TerenceCYJ / S2HAND

Model-based 3D Hand Reconstruction via Self-Supervised Learning, CVPR2021
104 stars 13 forks source link

Did the 'Camera Intrinsic Parameter' predicted from networks? #6

Closed tlok666 closed 3 years ago

tlok666 commented 3 years ago

Hi, I have a question about the 'Camera Intrinsic Parameter' Ks. image In your paper, I think the Camera Intrinsic Parameters were predicted from networks. And I also found clues in line 210 'https://github.com/TerenceCYJ/S2HAND/blob/main/examples/utils/freihandnet.py' image

But when it comes to the loss function. I find you used Camera Intrinsic Parameters 'Ks' from the dataset to project 3D coordinates into 2D. in line 48 'https://github.com/TerenceCYJ/S2HAND/blob/main/examples/train.py' image

I was confused about the projection function.

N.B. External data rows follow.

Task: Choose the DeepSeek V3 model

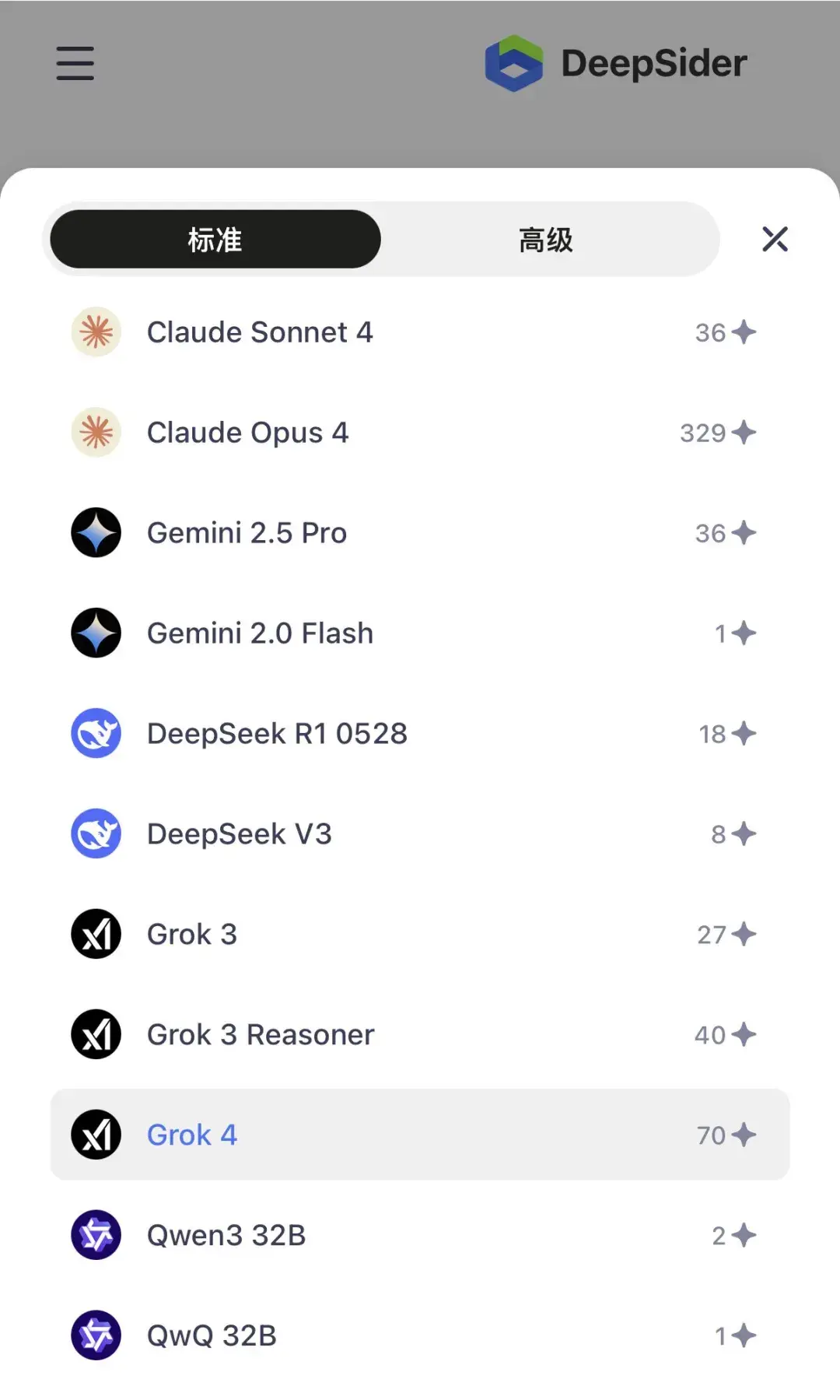Action: tap(240, 834)
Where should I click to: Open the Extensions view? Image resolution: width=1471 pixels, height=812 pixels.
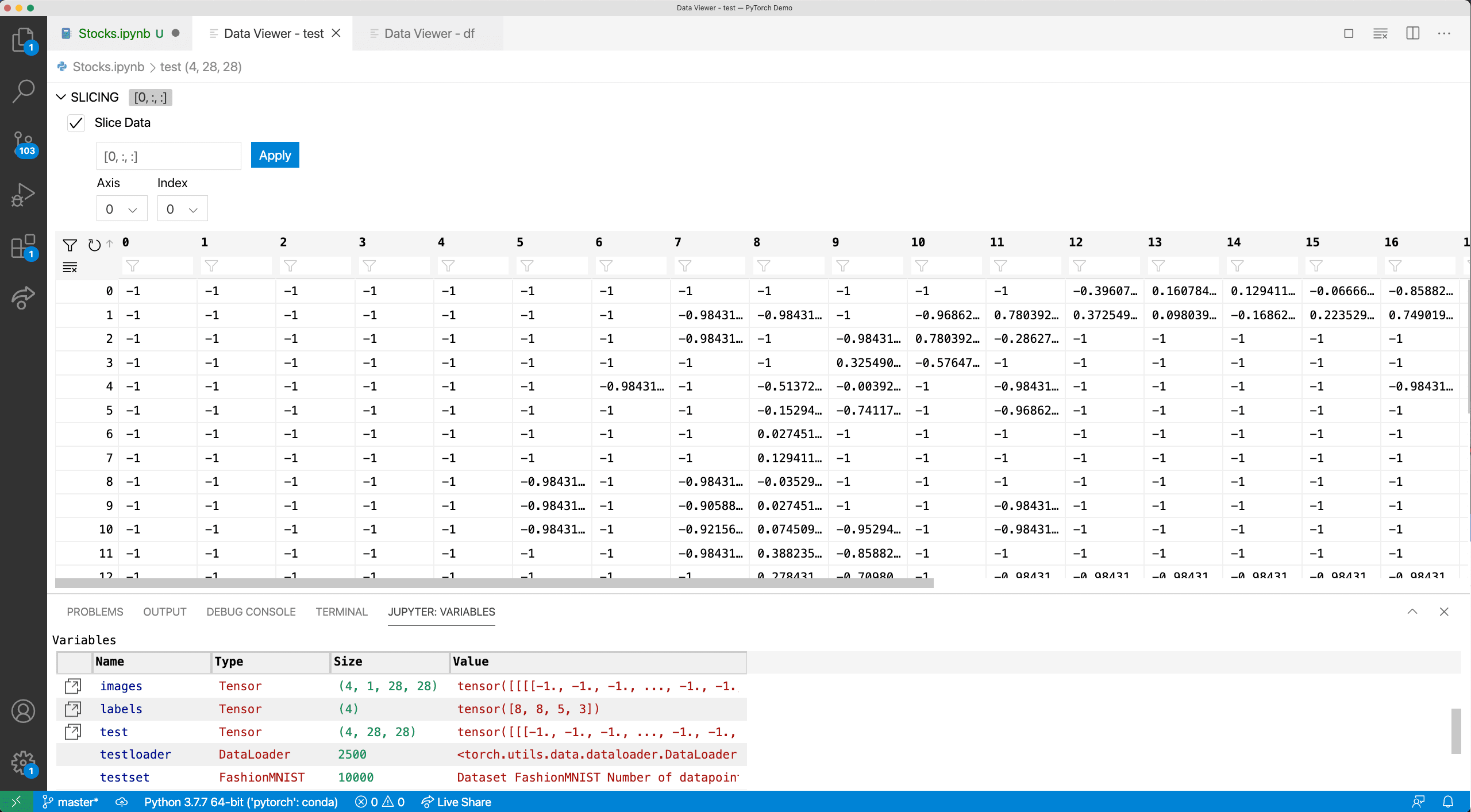[24, 246]
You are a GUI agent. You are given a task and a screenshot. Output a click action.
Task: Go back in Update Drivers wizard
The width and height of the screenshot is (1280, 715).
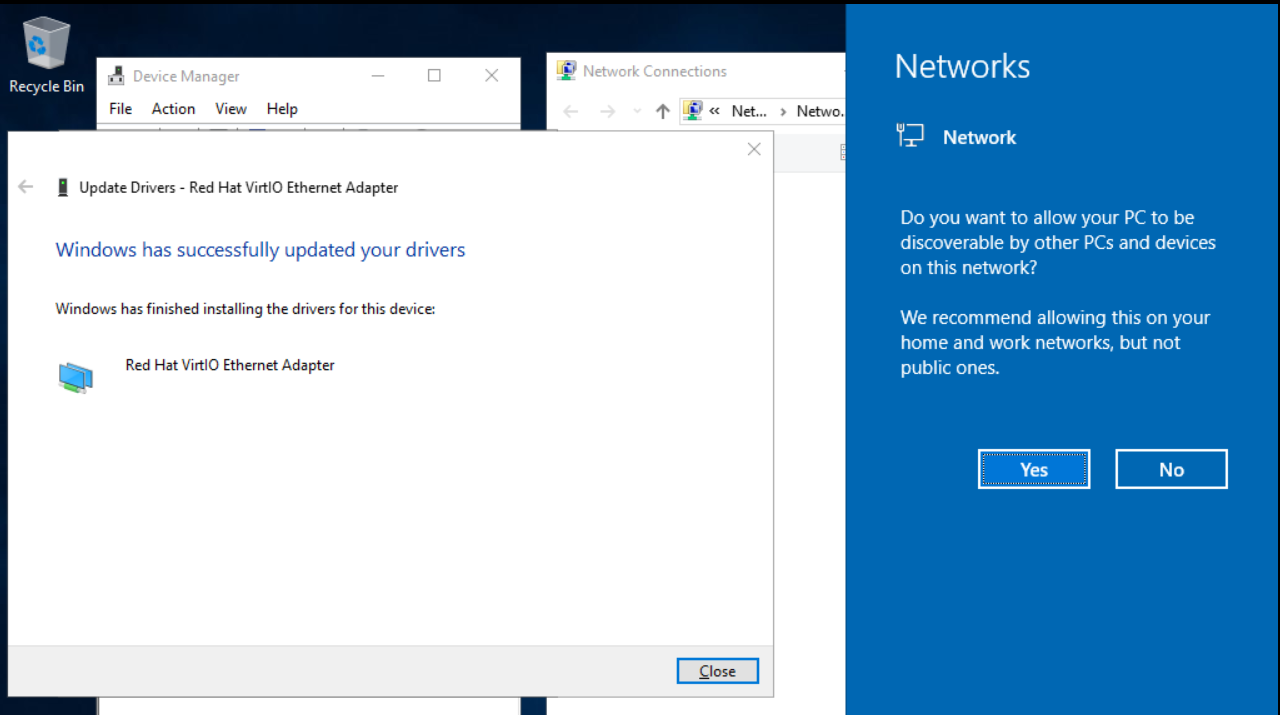coord(26,187)
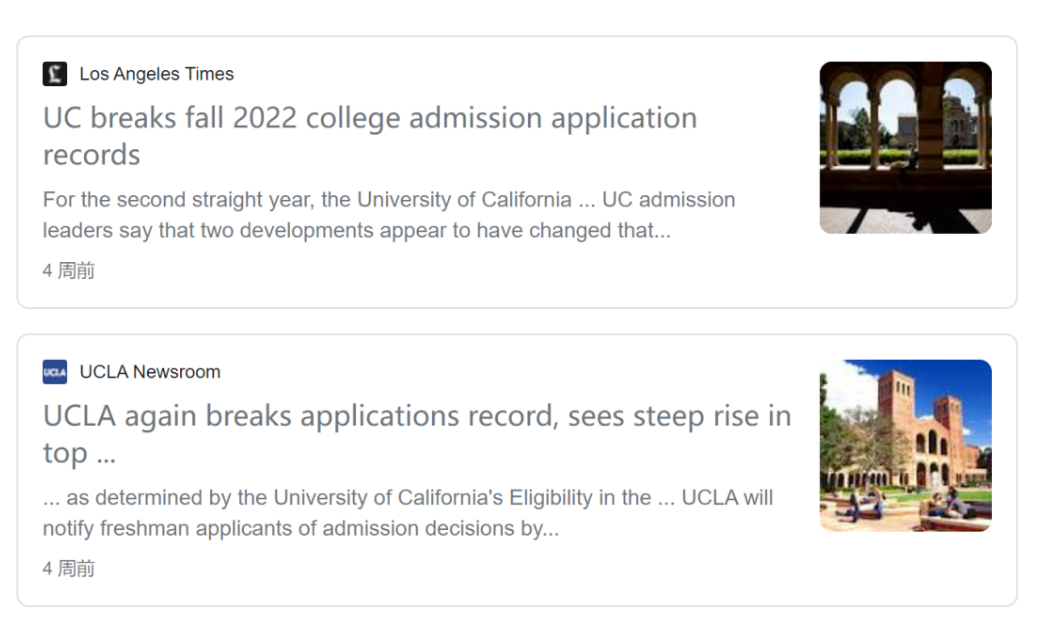Click 'sees steep rise in' headline text
This screenshot has height=618, width=1052.
tap(680, 416)
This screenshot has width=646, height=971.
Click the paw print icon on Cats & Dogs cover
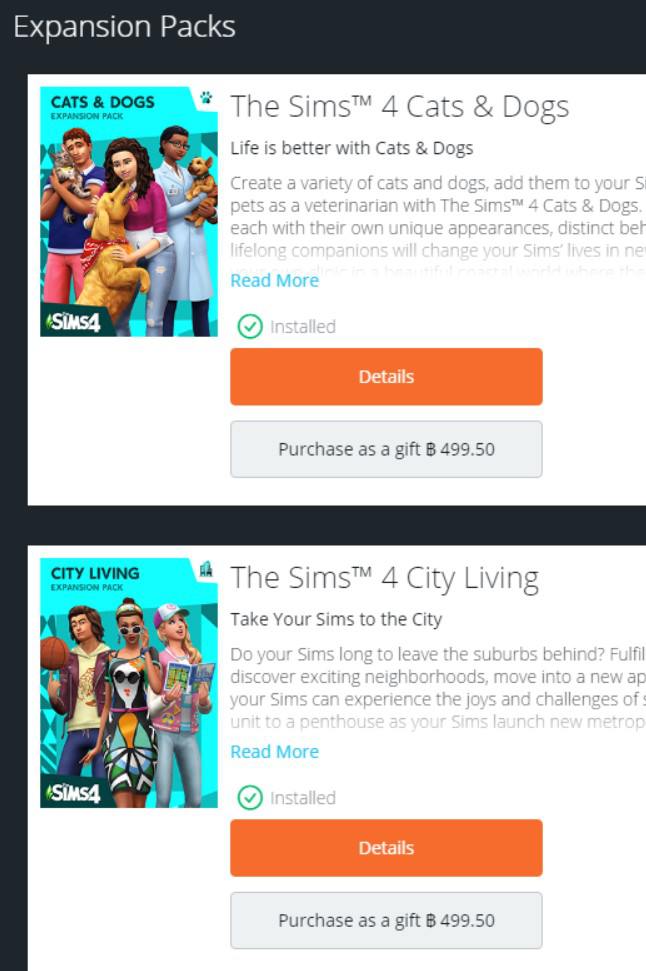point(206,97)
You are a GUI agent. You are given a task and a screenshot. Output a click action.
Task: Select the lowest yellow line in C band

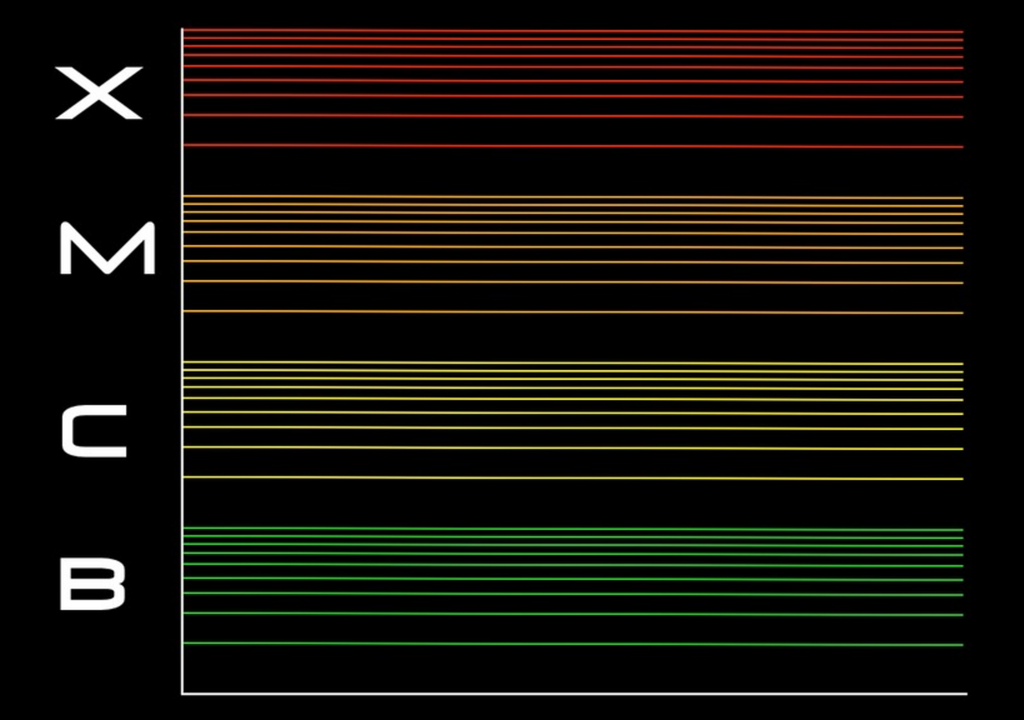tap(572, 478)
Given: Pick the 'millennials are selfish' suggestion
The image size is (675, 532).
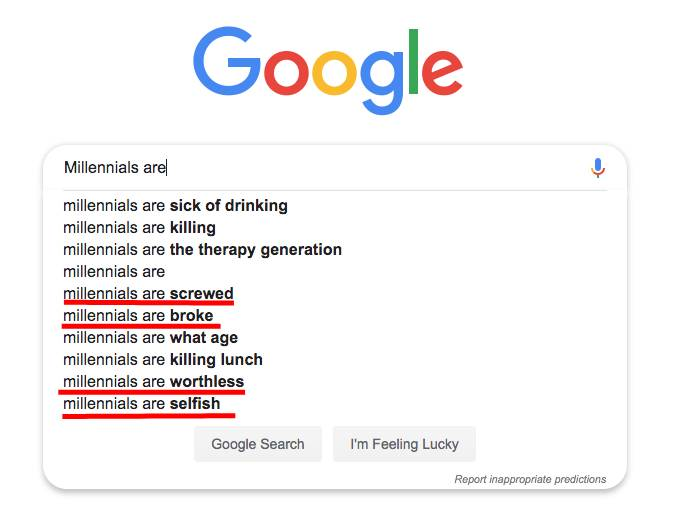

Why would you use the 'Ks' from the dataset? What is the relationship between those two operations?

Best!

TerenceCYJ commented 3 years ago

Hi.

The camera parameters (s, R, T) show the position of the hand mesh in camera coordinates. While the intrinsic parameters include the focal length and the optical center, and the intrinsic is used for projecting 3D coordinates into 2D space.

In our work, we use the intrinsic that is provided along with the input RGB image.

tlok666 commented 3 years ago

e camera parameters (s, R, T) shows the position of the hand mesh in camera coordinates. While the intrinsic parameters include the focal length and the optical center, and the intrinsic is used for projecting 3D coordinates into 2D space.

Thanks for your reply.

To my understanding, your mentioned camera parameters (s, R, T) only include scale and translation shown below: image

Does it matter whether adopting this scale and translation in camera space?

TerenceCYJ commented 3 years ago

When using the camera intrinsic to project 3D joints into 2D and supervise the learning in 2D, I think the scale and translation matter. (Although we evaluate aligned results for FreiHAND and HO3D.) And the rotation is used in rot_pose_beta_to_mesh.

BTW, there is another option to get rid of using the camera intrinsic is that use orthogonal projection in [1], but in that case, you don't get the real 3D position in camera space.

[1] Learning Category-Specific Mesh Reconstruction from Image Collections.

tlok666 commented 3 years ago

It makes sense. Thank you very much!